■ **Exercise requirements**:
The answer is the data below, repeated exactly, with no pictures included.

Records from a dataset
== Segment start ==

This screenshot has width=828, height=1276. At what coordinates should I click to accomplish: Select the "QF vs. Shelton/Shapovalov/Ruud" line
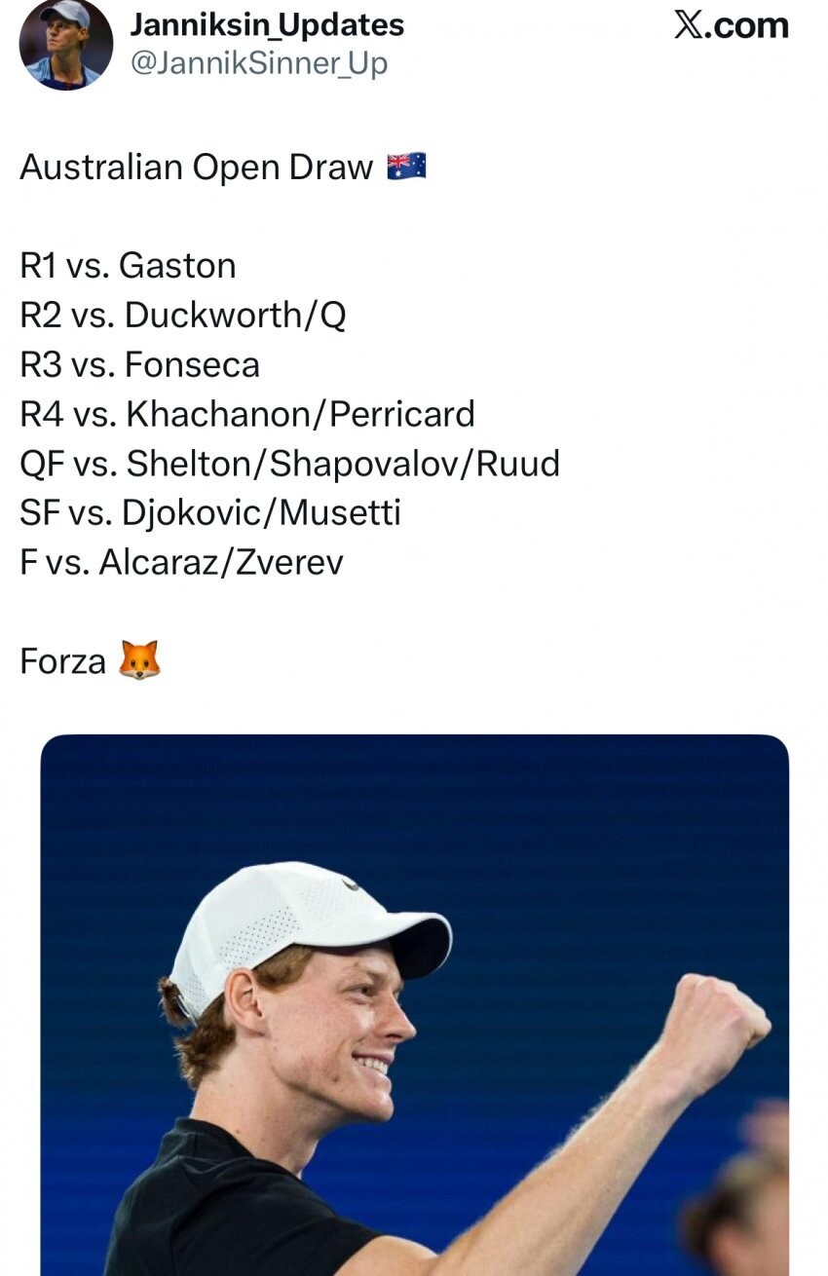point(289,464)
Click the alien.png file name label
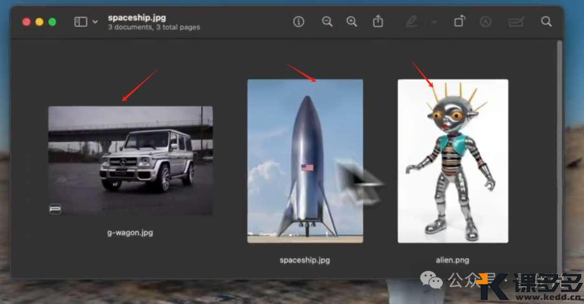 453,260
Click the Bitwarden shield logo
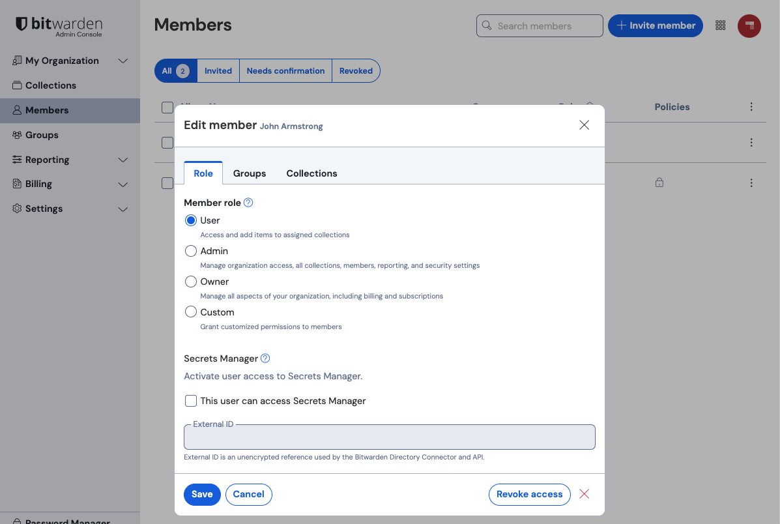Viewport: 780px width, 524px height. click(x=22, y=23)
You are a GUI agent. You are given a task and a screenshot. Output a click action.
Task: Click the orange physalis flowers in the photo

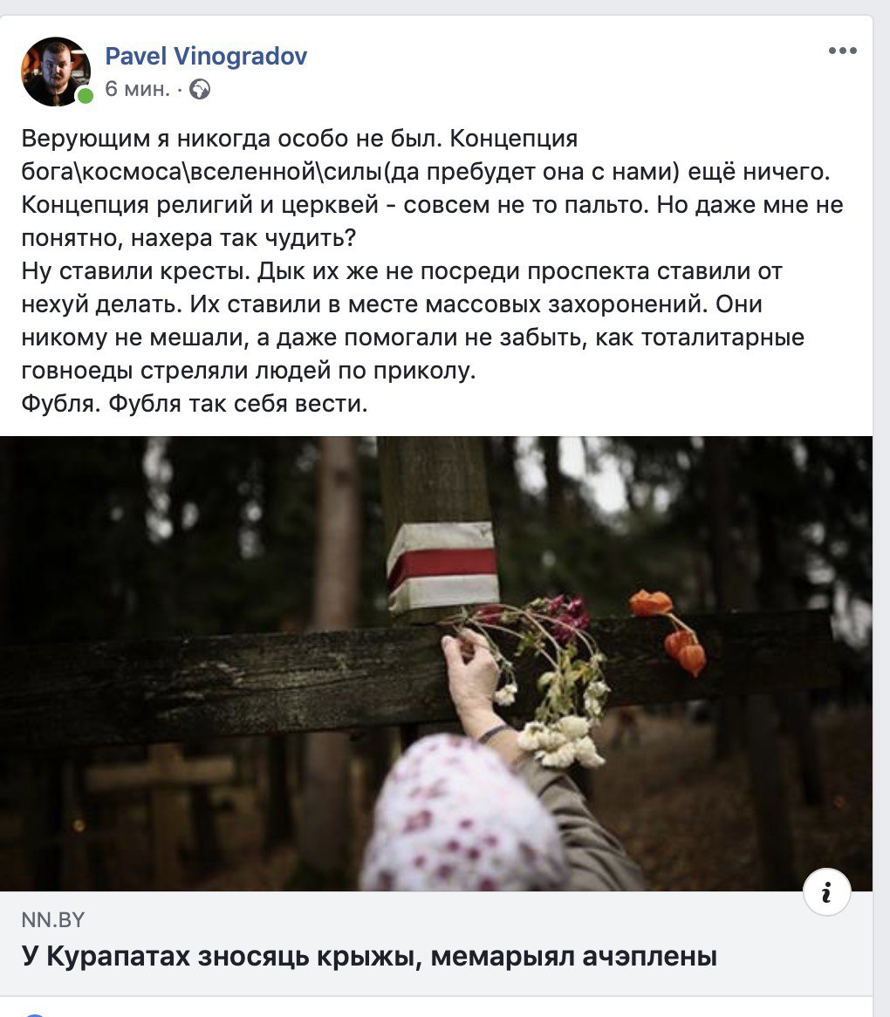pyautogui.click(x=670, y=630)
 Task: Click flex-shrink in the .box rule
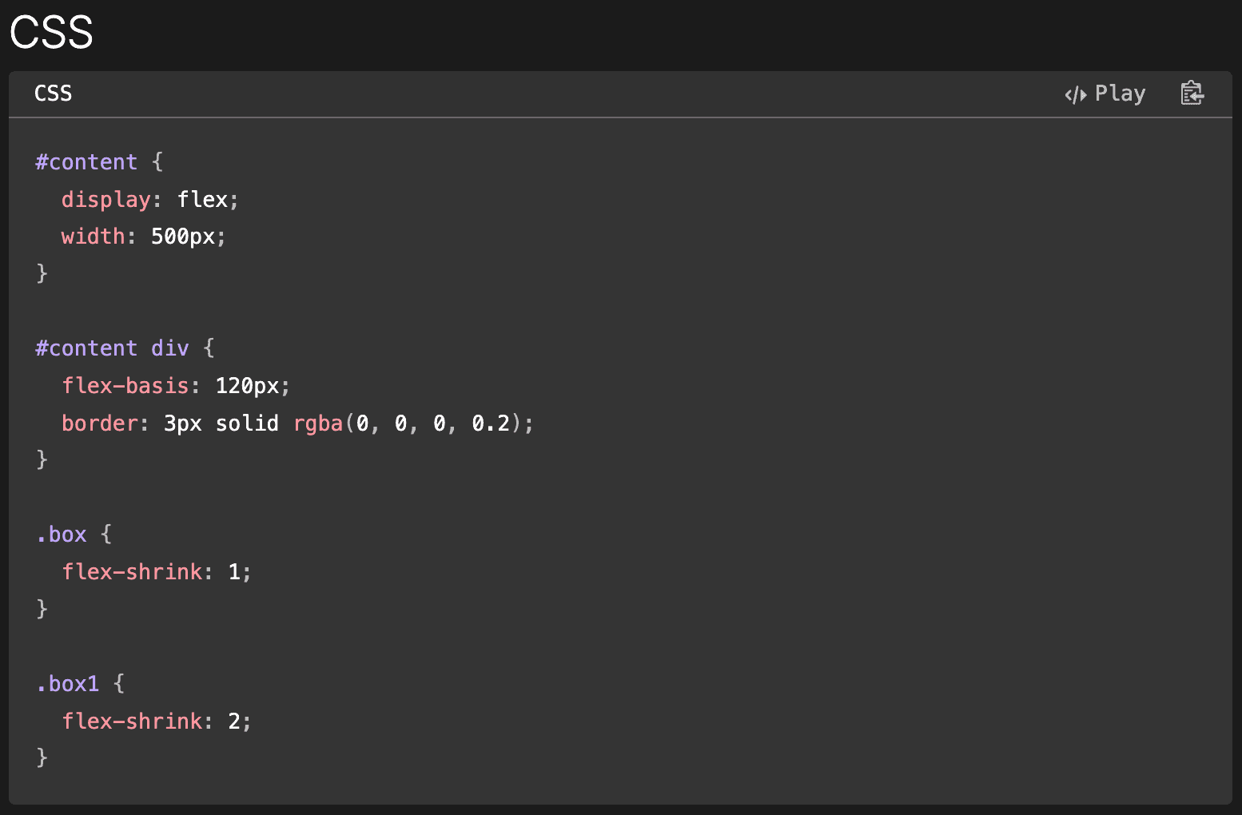(132, 572)
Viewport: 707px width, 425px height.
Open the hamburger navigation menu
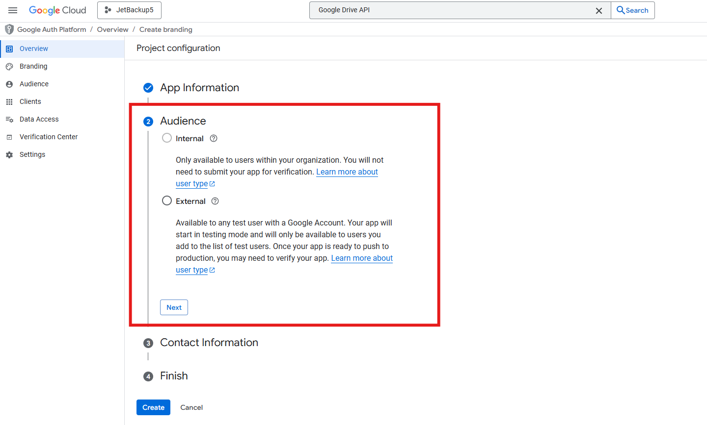pos(13,10)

== Segment end ==

■ **Task answer**:
This screenshot has width=828, height=1276. At what coordinates should I click to accomplish: Select the "QF vs. Shelton/Shapovalov/Ruud" line
point(289,464)
Click the alien.png file name label
 453,260
Click the Bitwarden shield logo
Viewport: 780px width, 524px height. click(x=22, y=23)
You are a GUI agent. You are given a task and a screenshot. Output a click action.
Task: Click the orange physalis flowers in the photo

pyautogui.click(x=670, y=630)
 Task: Click flex-shrink in the .box rule
(132, 572)
Viewport: 707px width, 425px height.
Open the hamburger navigation menu
pos(13,10)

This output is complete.